Application Lifecycle Management

Ververica Platform continuously runs a reconciliation loop to detect deviations between the desired and the actual state of your Deployments. The reasons for such a deviation might be an update of the Deployment Resources by the user (e.g. to perform an upgrade) or a change in the status of the running Deployment. Ververica Platform creates a physical Flink cluster for each Flink job on Kubernetes. Consequentially, in order to align the actual state of a Deployment with the desired state of a Deployment Ververica Platform usually needs to tear down the existing, running Flink job and setup a new Flink job.

In order to flexibly manage the lifecycle of your applications, you can control the behaviour of Ververica Platform during setup and tear down of a Flink job.

In the following sections the different Restore and Upgrades Strategies are described in detail.

Restore Strategy

Ververica Platform will use the restore strategy whenever a Deployment needs to transition to the “RUNNING” state (configuration key spec.restoreStrategy).

The following options are supported:

  • LATEST_STATE - Use the latest successful checkpoint (requires a High Availability setup) or savepoint known to Ververica Platform.
  • LATEST_SAVEPOINT - Use the latest successful savepoint known to Ververica Platform. It may have been previously triggered by a user request or by Ververica Platform (for example during a suspension or a stateful upgrade).
  • NONE - Do not start from any checkpoint or savepoint.

Note

The stateful upgrade strategy as described in Upgrade Strategy only works in conjunction with spec.restoreStrategy set to LATEST_SAVEPOINT or LATEST_STATE. If you instead set restoreStrategy to NONE, you might run into an an unexpected situation and start from an empty state after your job is upgraded.

Requirements for LATEST_STATE Restore Strategy

To use “LATEST_STATE” restore strategy you need to setup Flink Master Failover with Zookeeper and configure checkpoints to be retained on cancellation in the Flink job:

StreamExecutionEnvironment env = StreamExecutionEnvironment.getExecutionEnvironment();
env.getCheckpointConfig().enableExternalizedCheckpoints(
  CheckpointConfig.ExternalizedCheckpointCleanup.RETAIN_ON_CANCELLATION
);

This lets your Flink application resume from the latest checkpointed state available in ZooKeeper instead of solely relying on savepoints.

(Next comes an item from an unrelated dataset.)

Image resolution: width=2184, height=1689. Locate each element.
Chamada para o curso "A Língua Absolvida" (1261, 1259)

Without proper setup, the effect would be the same as just setting the LATEST_SAVEPOINT restore strategy.

Note

Deployment upgrades still respect the configured upgrade strategy and are independent of the configured restore strategy. A stateful upgrade will still trigger a savepoint.

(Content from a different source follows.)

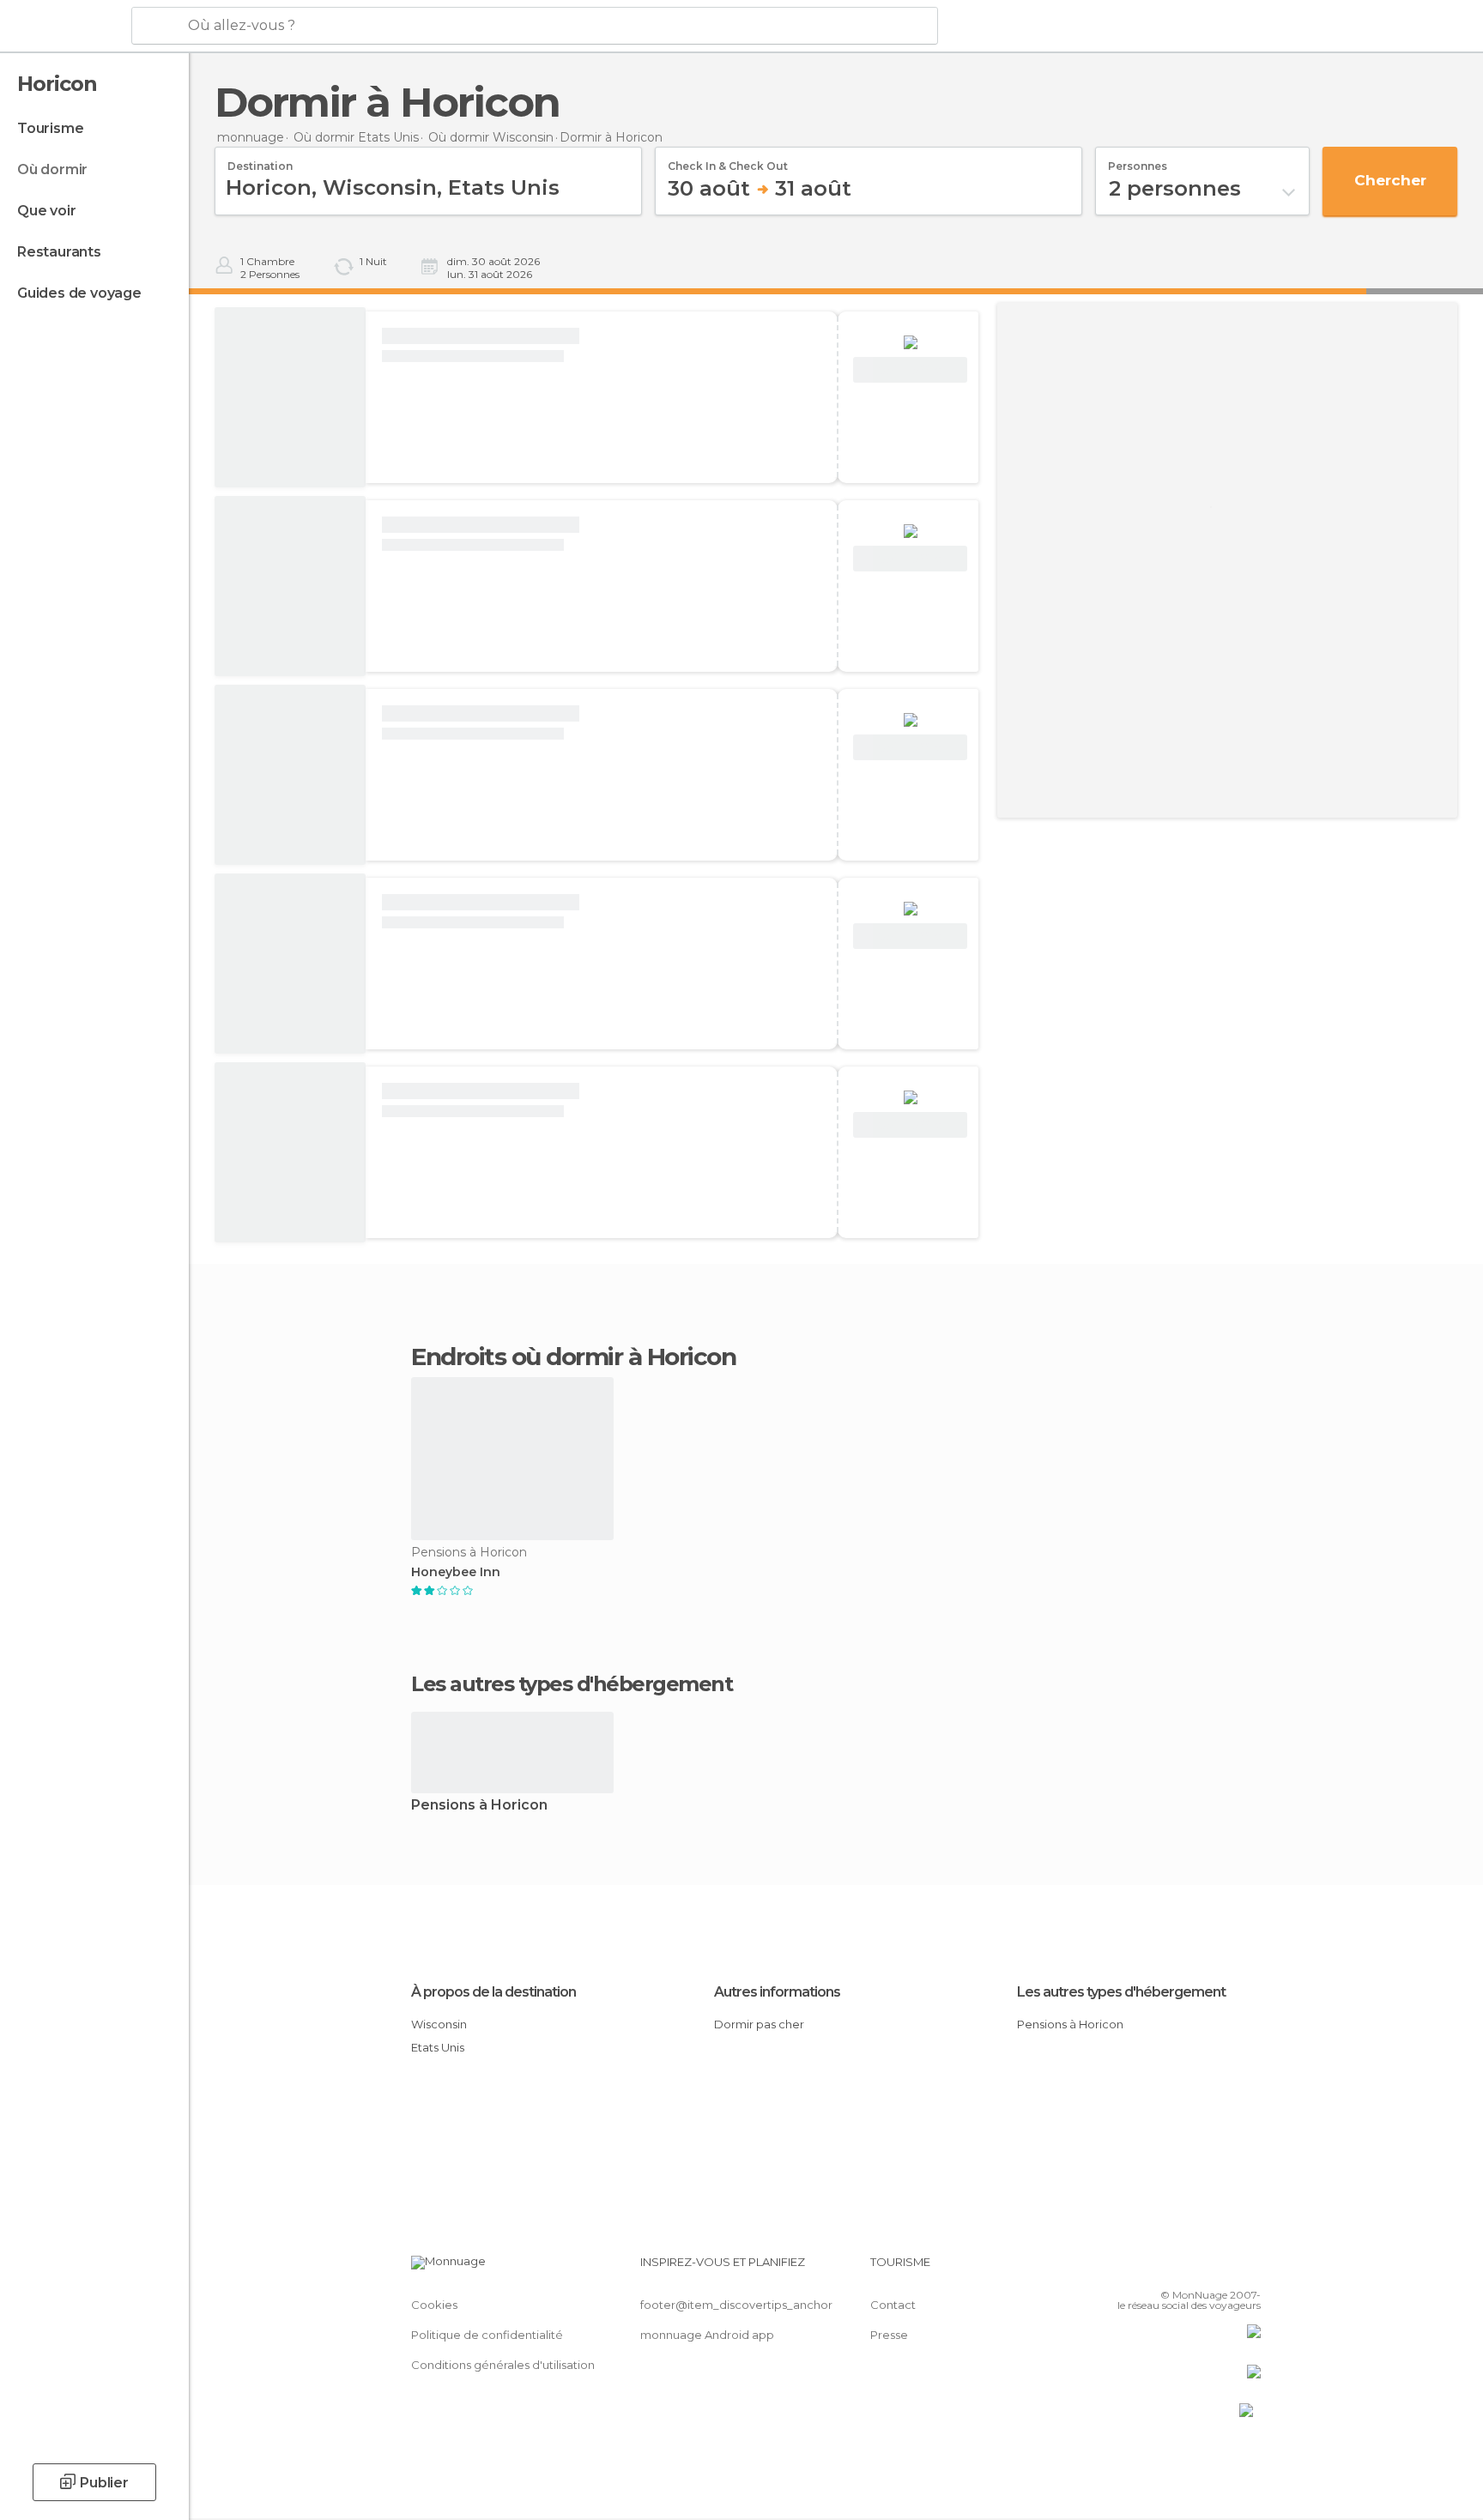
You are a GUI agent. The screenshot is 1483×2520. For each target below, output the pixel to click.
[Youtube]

Allowing non-restored state

When restoring from a savepoint that is not fully compatible with a job, because the savepoint contains state for a Flink task that is not present in the new job, you can parameterize restore strategies LATEST_STATE and LATEST_SAVEPOINT with the allowNonRestoredState flag:

kind: Deployment
spec:
  restoreStrategy:
    kind: LATEST_SAVEPOINT
    allowNonRestoredState: true

Upgrade Strategy

Ververica Platform will automatically orchestrate upgrades of running Jobs (if present) depending on the configured upgrade strategy. Currently, there are three supported upgrade strategies:

  • STATELESS: Ververica Platform will terminate any currently running Flink job without taking a savepoint and then will start the new job.
  • STATEFUL: Ververica Platform will first save the state of the currently running Flink job by performing a savepoint, then terminate the currently running job, and finally will start a new job by using the savepoint taken prior to termination. To use this strategy please read the section titled Restore Strategy.
  • NONE: Ververica Platform will not perform an automatic upgrade of a running Flink job. If this strategy is selected, the user is expected to manually cancel or suspend the currently running job (by setting spec.state to cancelled), and start a new job manually (by setting spec.state back to running).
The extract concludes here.